When the board of Royal Mail’s parent company rolled over in May and recommended a £3.6bn takeover offer from a Daniel Křetínský-led bid vehicle, one reason it gave was “significant uncertainty” around regulatory reform.
That was a fair description at the time of Ofcom’s leisurely approach to reviewing the universal service obligation (USO), the requirement on Royal Mail to deliver nationwide six days a week at a uniform price. Even as letter volumes plunged, the regulator had danced around the question of reform for half a decade and, even in review mode since new year, still wasn’t being clear about what it might accept.
But Keith Williams, the chairman of International Distribution Services (IDS), could not make the same bleat about uncertainty now – at least, not so definitively. Ofcom has spoken and – hallelujah – there’s a decent chance Royal Mail will get everything it wanted. Scrapping second-class letter deliveries on Saturdays is formally on the table, just as the company proposed. A final decision is due next summer. Remember the potential cost-savings Royal Mail talked about: up to £300m a year, which is more than small change.

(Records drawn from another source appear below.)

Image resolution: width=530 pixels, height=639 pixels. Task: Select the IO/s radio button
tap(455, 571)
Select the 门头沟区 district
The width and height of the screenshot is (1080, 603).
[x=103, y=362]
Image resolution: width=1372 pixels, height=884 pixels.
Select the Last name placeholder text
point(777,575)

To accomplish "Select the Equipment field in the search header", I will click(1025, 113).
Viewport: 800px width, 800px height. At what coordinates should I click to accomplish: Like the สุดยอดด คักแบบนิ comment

Remember, too, that shareholders haven’t yet voted on the Křetínský bid. The deal is paused while the government scrutinises the potential national security risks in allowing a Czech billionaire and his 44% co-investors, J&T, to own a key bit of UK economic infrastructure. So there is time for IDS shareholders to kick up a fuss on the essential question of whether 370p a share is a fair price at which to flog the owner of the national postal service. They should protest. As argued here previously, Williams & co capitulated to their awkward 27% owner too cheaply and at the wrong moment.
The strong whiff of USO reform should prompt a fundamental rethink. The cost savings could be genuinely transformative in the context of a company that, after a bitter year of strikes, is only now implementing changes to working practices. So look beyond the strike-afflicted year of operating losses of £348m, and consider that Royal Mail is a business where small shifts, percentage-wise, in fixed costs can make a big difference to the bottom line. Annual turnover is almost £8bn. A 3% operating margin should not be impossible in time.
Then there’s the fact that the big value within IDS lies in GLS, the very profitable Dutch logistics company. The operation was having a slightly tougher run in the group’s last set of numbers, but nobody doubts its long-term quality. Also recall that IDS itself, when it was resisting Křetínský’s lower offers, used to shout about “the significant underpin of value” from having an “extensive freehold property portfolio” and a pension scheme with “a material surplus” of £1.02bn. One can do sum-of-the-parts valuations on IDS and get close to the offer price of 370p with little effort.
It is true, of course, that the shares were languishing at 214p before Křetínský showed his hand, but the board of IDS, before its U-turn, called it correctly when it said the Czech Sphinx’s timing was “opportunistic”. A so-so price agreed in the spring may look out of date by the time a vote happens.
Columbia Threadneedle Investments, with a 5% stake, was alone in the fund management world in arguing that 370p “undervalues the business and doesn’t fully reflect its long-term intrinsic value”. It’s about time other active (allegedly) major fund managers on the IDS register (think Redwheel and Schroders) told us what they think.
Selling Royal Mail to a foreign billionaire waving a few time-limited pledges of good behaviour always felt bizarre in its own right. But doing so when USO reform is in sight would be pathetic.